Pyruvate dehydrogenase complex (PDHC) deficiencies are a group of mainly infantile onset disorders stemming from defects in pyruvate catabolism. They are characterised by severe lactic acidosis and progressive neurodegeneration.

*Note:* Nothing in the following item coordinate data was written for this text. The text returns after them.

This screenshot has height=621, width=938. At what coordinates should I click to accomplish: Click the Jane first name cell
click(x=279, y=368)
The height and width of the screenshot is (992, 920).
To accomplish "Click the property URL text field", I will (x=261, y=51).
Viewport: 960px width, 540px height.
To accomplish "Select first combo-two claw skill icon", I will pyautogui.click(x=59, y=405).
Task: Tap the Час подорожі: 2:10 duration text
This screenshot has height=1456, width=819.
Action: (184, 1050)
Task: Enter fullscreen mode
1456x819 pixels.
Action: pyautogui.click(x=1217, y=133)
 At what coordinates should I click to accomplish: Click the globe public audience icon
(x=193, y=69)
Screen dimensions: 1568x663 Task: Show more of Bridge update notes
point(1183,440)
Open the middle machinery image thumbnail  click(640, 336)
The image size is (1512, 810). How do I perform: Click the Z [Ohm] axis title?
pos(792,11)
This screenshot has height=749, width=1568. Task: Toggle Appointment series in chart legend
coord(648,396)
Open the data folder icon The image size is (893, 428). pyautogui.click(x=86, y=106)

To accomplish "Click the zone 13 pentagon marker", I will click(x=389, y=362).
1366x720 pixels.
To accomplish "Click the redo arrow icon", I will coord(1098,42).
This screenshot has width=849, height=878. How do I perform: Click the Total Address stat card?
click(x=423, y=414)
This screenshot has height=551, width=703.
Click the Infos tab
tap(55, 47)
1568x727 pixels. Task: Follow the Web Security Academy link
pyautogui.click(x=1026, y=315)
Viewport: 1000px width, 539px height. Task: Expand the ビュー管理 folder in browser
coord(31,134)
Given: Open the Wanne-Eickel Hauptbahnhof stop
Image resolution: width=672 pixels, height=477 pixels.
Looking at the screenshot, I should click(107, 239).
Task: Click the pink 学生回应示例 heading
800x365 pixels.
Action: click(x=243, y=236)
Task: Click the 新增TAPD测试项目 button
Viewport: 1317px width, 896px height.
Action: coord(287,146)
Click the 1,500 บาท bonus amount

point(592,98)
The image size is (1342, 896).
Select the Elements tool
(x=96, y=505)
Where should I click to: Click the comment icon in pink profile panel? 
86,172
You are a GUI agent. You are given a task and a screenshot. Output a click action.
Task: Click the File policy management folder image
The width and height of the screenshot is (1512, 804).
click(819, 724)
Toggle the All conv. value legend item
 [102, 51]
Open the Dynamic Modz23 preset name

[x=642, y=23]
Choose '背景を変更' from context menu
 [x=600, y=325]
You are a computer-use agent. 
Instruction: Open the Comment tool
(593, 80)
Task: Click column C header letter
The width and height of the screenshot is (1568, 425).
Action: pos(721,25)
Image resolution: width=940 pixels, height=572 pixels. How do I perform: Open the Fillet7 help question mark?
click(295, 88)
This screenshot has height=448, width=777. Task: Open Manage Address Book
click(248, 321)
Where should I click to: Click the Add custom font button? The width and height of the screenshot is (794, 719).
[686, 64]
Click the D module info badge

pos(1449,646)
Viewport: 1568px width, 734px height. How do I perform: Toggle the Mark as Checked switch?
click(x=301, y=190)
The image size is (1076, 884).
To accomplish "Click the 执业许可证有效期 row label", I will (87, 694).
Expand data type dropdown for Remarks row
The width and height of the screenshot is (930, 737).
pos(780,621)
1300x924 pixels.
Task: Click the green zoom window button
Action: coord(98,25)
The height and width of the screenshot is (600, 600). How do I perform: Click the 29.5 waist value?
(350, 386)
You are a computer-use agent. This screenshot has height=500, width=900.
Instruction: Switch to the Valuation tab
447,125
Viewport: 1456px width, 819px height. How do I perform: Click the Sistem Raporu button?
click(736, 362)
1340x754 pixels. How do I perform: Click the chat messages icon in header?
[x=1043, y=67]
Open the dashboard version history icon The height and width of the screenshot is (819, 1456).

Although the PDHA1 gene is implicated in most cases of PDHC deficiency worldwide, no pathogenic variants have been reported in South African patients to date, despite availability of PDHA1 sequencing in the state diagnostic setting.

Methods

DNA from five patients with low to absent PDHC activity in fibroblasts were subjected to PDHC deficiency gene panel analysis. Included in the panel were: PDHA1, PDHB, DLAT, DLD, PDHX, BOLA3, GLRX5, IBA57, LIAS, LIPT1, LIPT2, NFU1, PDP1, PDP2, SLC19A2, SLC19A3, SLC25A19, SLC25A26, TPK1 and FBXL4.

Results

No pathogenic variants were identified in 4 out of 5 cases investigated. A homozygous frame-shift mutation was detected in the BOLA3 gene in one patient, supporting a diagnosis of multiple mitochondrial dysfunction syndrome type 2.

Discussion

A single, novel, homozygous BOLA3 frame-shift mutation was detected in a black South African child with severe neurodegenerative disease and very low to absent PDHC enzyme activity. This finding of a homozygous mutation in a patient from a non-consanguineous background may indicate a need for further investigation in clinically similar cases as well as heterozygous carrier rates in unaffected individuals from the same ethnic background.

The paucity of identifiable mutations in 4 out of 5 South African patients with confirmed PDHC deficiency highlights the dangers in relying on Western population based genetic panels for diagnosing rare metabolic disease in genetically understudied populations.

中文翻译：

仅依靠基因检测来诊断非西方人群遗传性代谢紊乱的陷阱——来自南非的 5 例丙酮酸脱氢酶缺乏症。

丙酮酸脱氢酶复合物 (PDHC) 缺乏症是一组主要由丙酮酸分解代谢缺陷引起的婴儿期发病障碍。它们的特征是严重的乳酸酸中毒和进行性神经变性。

尽管PDHA1基因与全世界大多数 PDHC 缺乏病例有关，但迄今为止，尽管在国家诊断环境中可以进行PDHA1测序，但南非患者中尚未报告致病性变异。

方法

对来自 5 名成纤维细胞中 PDHC 活性低或不存在的患者的 DNA 进行 PDHC 缺乏基因组分析。面板中包括：PDHA1、PDHB、DLAT、DLD、PDHX、BOLA3、GLRX5、IBA57、LIAS、LIPT1、LIPT2、NFU1、PDP1、PDP2、SLC19A2、SLC19A3、SLC25A19、SLC25A26、TPK1和FBXL4。